● **TASK INPUTS**
========

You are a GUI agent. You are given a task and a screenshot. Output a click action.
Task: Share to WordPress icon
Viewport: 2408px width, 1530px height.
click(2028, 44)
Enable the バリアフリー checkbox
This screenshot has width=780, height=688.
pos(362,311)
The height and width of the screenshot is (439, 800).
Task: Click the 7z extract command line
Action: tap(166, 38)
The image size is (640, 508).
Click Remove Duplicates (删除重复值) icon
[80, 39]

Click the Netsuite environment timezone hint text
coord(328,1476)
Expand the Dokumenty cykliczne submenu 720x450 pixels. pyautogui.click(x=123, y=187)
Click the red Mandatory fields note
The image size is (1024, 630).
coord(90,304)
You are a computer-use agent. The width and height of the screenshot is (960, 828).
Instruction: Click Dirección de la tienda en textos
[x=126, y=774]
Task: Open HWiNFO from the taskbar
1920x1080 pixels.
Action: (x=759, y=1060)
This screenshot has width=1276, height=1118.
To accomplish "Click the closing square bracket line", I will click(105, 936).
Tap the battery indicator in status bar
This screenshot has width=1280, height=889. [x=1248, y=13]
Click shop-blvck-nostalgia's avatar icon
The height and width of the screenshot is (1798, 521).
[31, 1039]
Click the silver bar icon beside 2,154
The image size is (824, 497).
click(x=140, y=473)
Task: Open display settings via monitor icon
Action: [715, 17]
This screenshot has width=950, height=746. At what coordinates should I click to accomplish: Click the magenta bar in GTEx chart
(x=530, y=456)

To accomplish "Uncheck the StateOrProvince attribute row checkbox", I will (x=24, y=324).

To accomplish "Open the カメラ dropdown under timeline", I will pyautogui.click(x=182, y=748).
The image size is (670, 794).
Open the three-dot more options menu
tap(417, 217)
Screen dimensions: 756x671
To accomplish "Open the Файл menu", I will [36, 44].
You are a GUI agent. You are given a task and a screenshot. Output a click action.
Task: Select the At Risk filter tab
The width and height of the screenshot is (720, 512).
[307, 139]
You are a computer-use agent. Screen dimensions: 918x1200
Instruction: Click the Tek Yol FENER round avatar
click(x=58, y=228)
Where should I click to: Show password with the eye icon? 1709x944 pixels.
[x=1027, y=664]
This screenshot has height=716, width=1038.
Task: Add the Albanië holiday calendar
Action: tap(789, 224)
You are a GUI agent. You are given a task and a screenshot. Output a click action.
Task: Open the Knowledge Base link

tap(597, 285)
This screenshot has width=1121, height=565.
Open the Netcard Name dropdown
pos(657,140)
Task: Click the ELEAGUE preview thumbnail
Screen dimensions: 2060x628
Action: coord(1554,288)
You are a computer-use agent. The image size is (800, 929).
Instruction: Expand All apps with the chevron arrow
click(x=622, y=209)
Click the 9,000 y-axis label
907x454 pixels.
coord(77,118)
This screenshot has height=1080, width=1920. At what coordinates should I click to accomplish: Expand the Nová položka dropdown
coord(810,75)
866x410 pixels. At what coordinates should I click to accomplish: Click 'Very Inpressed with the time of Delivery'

========

● **AIM**
Reproduce every one of the lines above word for word, without changing anything.

● **SOLUTION TO THE EXERCISE**
You are a GUI agent. You are given a task and a screenshot. Output a click action.
Task: Share to WordPress icon
Viewport: 2408px width, 1530px height.
click(2028, 44)
Enable the バリアフリー checkbox
This screenshot has width=780, height=688.
pos(362,311)
The height and width of the screenshot is (439, 800).
Task: Click the 7z extract command line
Action: tap(166, 38)
The image size is (640, 508).
Click Remove Duplicates (删除重复值) icon
[80, 39]

Click the Netsuite environment timezone hint text
coord(328,1476)
Expand the Dokumenty cykliczne submenu 720x450 pixels. pyautogui.click(x=123, y=187)
Click the red Mandatory fields note
The image size is (1024, 630).
coord(90,304)
You are a computer-use agent. The width and height of the screenshot is (960, 828).
Instruction: Click Dirección de la tienda en textos
[x=126, y=774]
Task: Open HWiNFO from the taskbar
1920x1080 pixels.
Action: (x=759, y=1060)
This screenshot has width=1276, height=1118.
To accomplish "Click the closing square bracket line", I will click(105, 936).
Tap the battery indicator in status bar
This screenshot has width=1280, height=889. [x=1248, y=13]
Click shop-blvck-nostalgia's avatar icon
The height and width of the screenshot is (1798, 521).
[31, 1039]
Click the silver bar icon beside 2,154
The image size is (824, 497).
click(x=140, y=473)
Task: Open display settings via monitor icon
Action: [715, 17]
This screenshot has width=950, height=746. At what coordinates should I click to accomplish: Click the magenta bar in GTEx chart
(x=530, y=456)

To accomplish "Uncheck the StateOrProvince attribute row checkbox", I will (x=24, y=324).

To accomplish "Open the カメラ dropdown under timeline", I will pyautogui.click(x=182, y=748).
The image size is (670, 794).
Open the three-dot more options menu
tap(417, 217)
Screen dimensions: 756x671
To accomplish "Open the Файл menu", I will [36, 44].
You are a GUI agent. You are given a task and a screenshot. Output a click action.
Task: Select the At Risk filter tab
The width and height of the screenshot is (720, 512).
[307, 139]
You are a computer-use agent. Screen dimensions: 918x1200
Instruction: Click the Tek Yol FENER round avatar
click(x=58, y=228)
Where should I click to: Show password with the eye icon? 1709x944 pixels.
[x=1027, y=664]
This screenshot has height=716, width=1038.
Task: Add the Albanië holiday calendar
Action: tap(789, 224)
You are a GUI agent. You are given a task and a screenshot. Output a click action.
Task: Open the Knowledge Base link

tap(597, 285)
This screenshot has width=1121, height=565.
Open the Netcard Name dropdown
pos(657,140)
Task: Click the ELEAGUE preview thumbnail
Screen dimensions: 2060x628
Action: coord(1554,288)
You are a computer-use agent. The image size is (800, 929).
Instruction: Expand All apps with the chevron arrow
click(x=622, y=209)
Click the 9,000 y-axis label
907x454 pixels.
coord(77,118)
This screenshot has height=1080, width=1920. At what coordinates should I click to accomplish: Expand the Nová položka dropdown
coord(810,75)
866x410 pixels. At what coordinates should I click to accomplish: Click 'Very Inpressed with the time of Delivery'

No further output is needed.